Provided information =

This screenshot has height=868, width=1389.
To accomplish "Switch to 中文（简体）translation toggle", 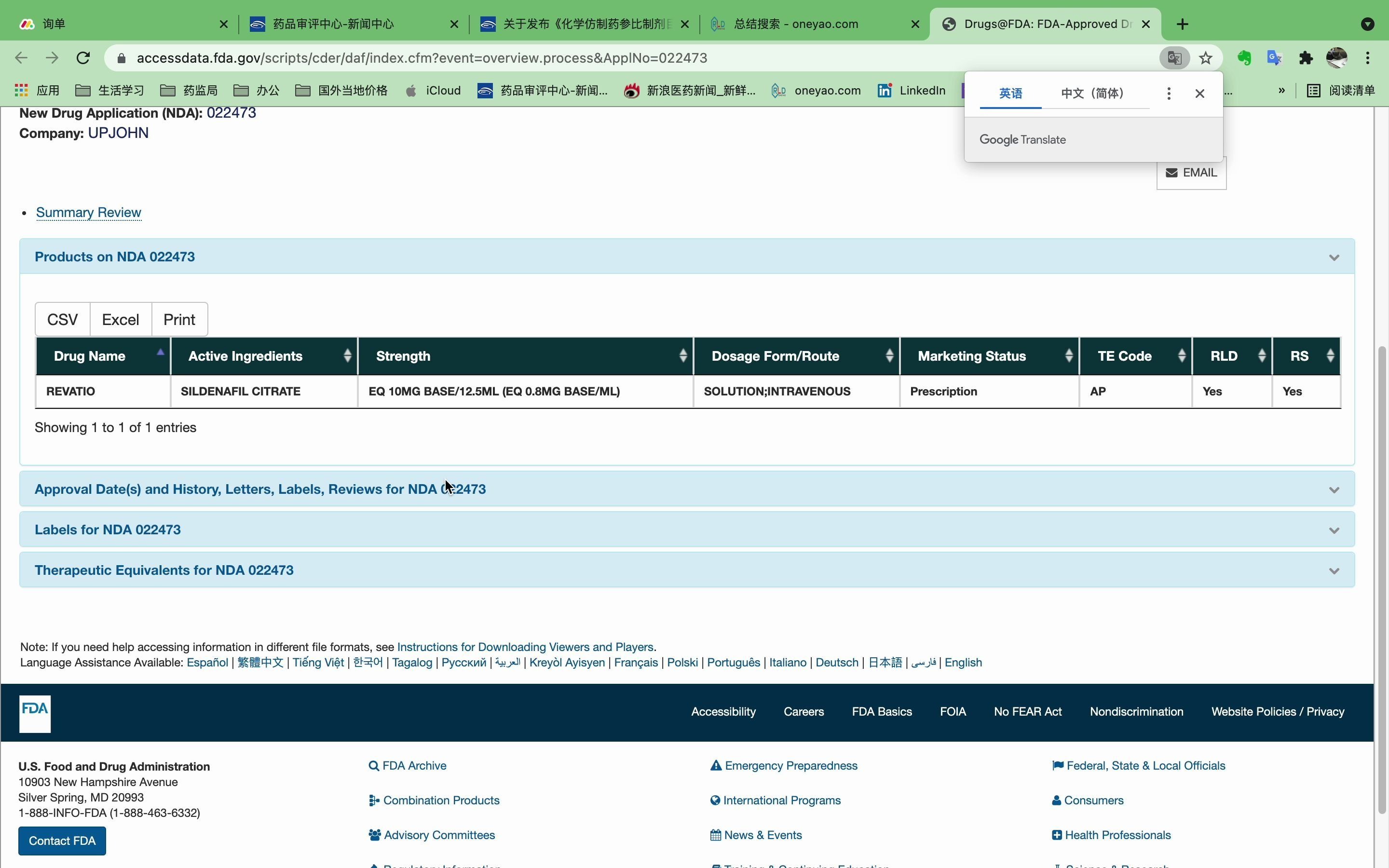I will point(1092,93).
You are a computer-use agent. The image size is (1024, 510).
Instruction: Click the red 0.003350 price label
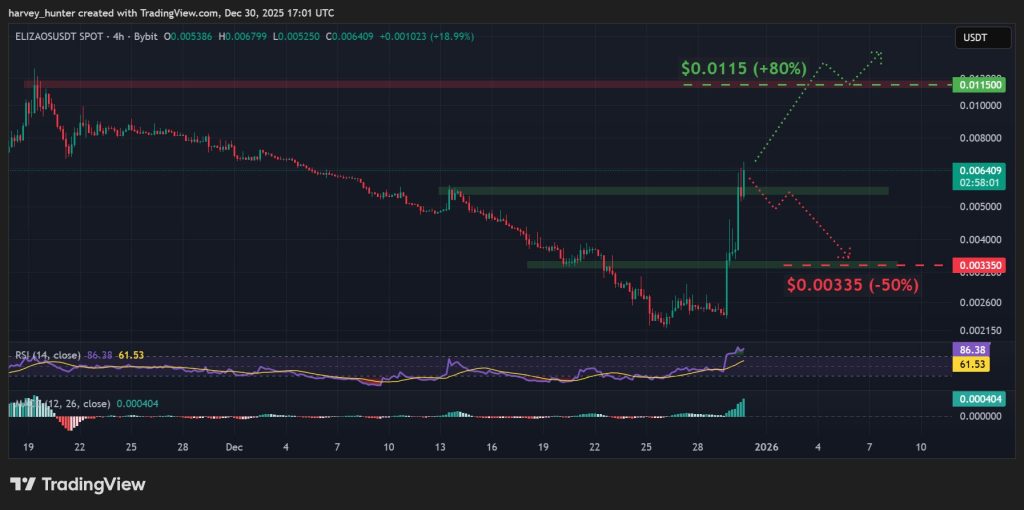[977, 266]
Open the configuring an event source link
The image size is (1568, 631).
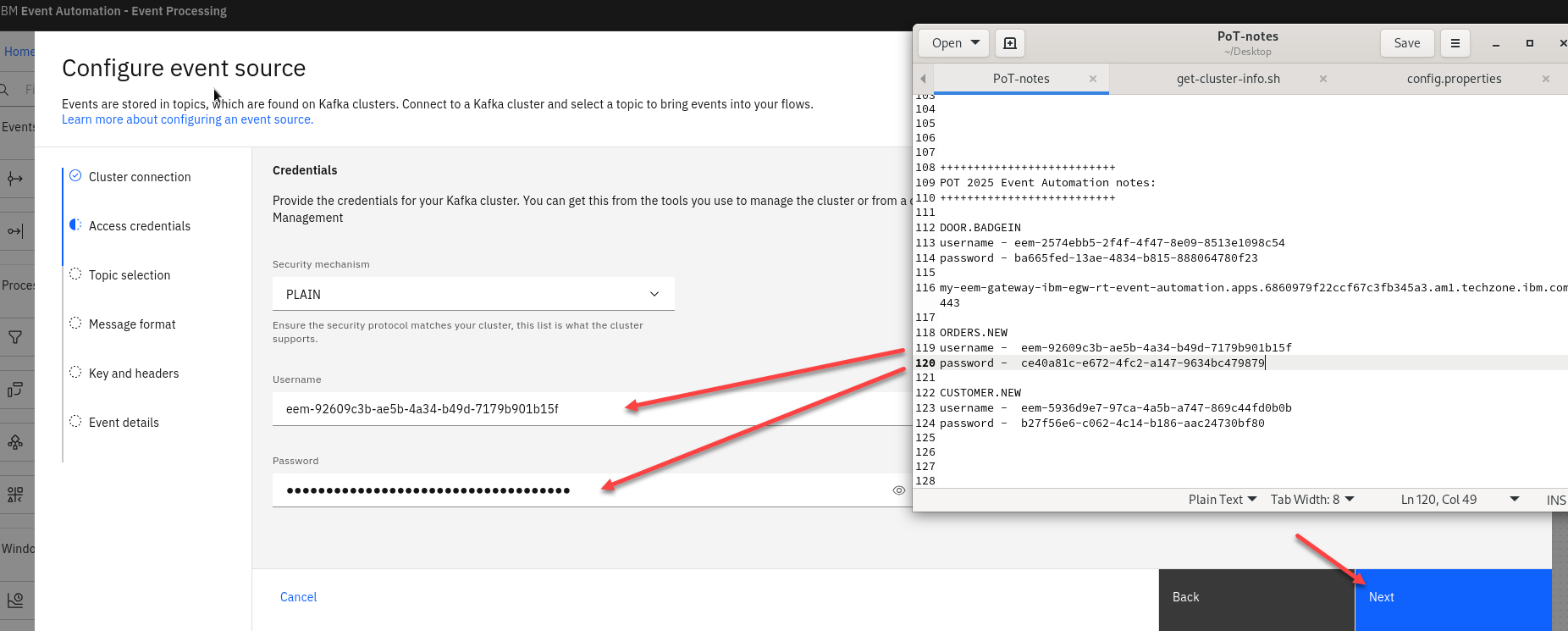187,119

Exercise directions = Leaving aside every picture, transcribe exactly the lines that run from the one with "You are a computer-use" to the close of the listing above.

Your solution =
You are a computer-use agent. The image size is (1024, 510).
Instruction: Click the red 0.003350 price label
[977, 266]
Open the configuring an event source link
The image size is (1568, 631).
187,119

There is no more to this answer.